The finding is important to understand how nuclei form in stars - from carbon to oxygen to heavier elements. Using simulations on supercomputers and some lattices, researchers were able to see how particles in an oxygen-16 nucleus align themselves. They found that in the basic state of oxygen-16, there were actually four alpha clusters, neatly arranged in a tetrahedral block.

But there is another secret to clarify. The basic state of oxygen-16 and the first excited state have an unusual feature. Both have the same spin - spin is the value that shows how the particles rotate. They also have positive equilibrium, a way to show symmetry.

The simulations gave the answer: In the excited state, oxygen-16 rearranges its nuclei to look like the basic state. Instead of arranging a tetrahedral form, alpha particles reorganize themselves in a square or almost square-like plane. Currently, science is still exploring quantum interactions in oxygen-16 nuclei.

"There are really many interesting things happening inside small things like nuclear," said physicist Dean Lee.

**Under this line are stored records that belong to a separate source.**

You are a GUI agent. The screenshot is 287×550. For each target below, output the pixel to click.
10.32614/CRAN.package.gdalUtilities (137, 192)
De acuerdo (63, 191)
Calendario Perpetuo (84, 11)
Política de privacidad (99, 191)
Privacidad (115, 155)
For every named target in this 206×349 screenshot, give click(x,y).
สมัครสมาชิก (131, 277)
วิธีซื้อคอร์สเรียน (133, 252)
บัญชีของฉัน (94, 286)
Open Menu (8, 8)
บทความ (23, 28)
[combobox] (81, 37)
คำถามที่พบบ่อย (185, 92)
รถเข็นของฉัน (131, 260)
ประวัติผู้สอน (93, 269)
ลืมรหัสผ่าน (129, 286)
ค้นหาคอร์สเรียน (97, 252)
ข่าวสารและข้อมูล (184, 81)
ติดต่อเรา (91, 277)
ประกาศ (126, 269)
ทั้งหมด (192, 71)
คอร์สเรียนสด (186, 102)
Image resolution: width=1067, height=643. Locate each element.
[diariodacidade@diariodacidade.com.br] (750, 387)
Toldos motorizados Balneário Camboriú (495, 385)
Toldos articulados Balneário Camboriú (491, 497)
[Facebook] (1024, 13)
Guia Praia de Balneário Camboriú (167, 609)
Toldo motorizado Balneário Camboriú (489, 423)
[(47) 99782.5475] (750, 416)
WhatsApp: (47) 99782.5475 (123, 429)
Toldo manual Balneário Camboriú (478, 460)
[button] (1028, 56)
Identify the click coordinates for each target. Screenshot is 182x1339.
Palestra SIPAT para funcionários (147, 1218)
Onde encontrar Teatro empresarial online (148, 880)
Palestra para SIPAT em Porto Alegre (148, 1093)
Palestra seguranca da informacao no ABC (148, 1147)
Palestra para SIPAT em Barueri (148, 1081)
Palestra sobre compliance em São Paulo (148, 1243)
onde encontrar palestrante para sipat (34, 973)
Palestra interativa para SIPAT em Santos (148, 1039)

Lee's research aims to understand how oxygen is produced in stars. In addition, there is another form of oxygen research, focusing on the role of oxygen in life on Earth. Immediately after the Great Oxidation event 2.4 billion years ago, oxygen levels may have reached or exceeded today's levels. Many animals have become extinct since then, the simplest animals appeared about 600 million years ago.

Although theoretically, the appearance of oxygen paved the way for the survival of animals, but the story seems much more complicated. Animals did not appear after the first significant collisions of Earth's oxygen levels 2.4 billion years ago. In February 2014, Daniel Mills, a doctoral candidate at Nordic Center for Earth Evolution of Southern Denmark University, together with his colleagues, reported in the PNAS journal that today's modern sponges still exist. can breathe, eat and even grow at oxygen concentrations higher than 0.5% to 4% of the oxygen concentration in today's atmosphere. The sponge is probably the animal that resemble the first animals on Earth.

The finding on sponges reveals an additional aspect of the life of the first animals on earth. Even in modern times, animals such as nematodes also thrive in the oxygen-deprived areas of the ocean.

"Obviously there are many factors that contribute to the evolution of animals, not just oxygen , " Mills said.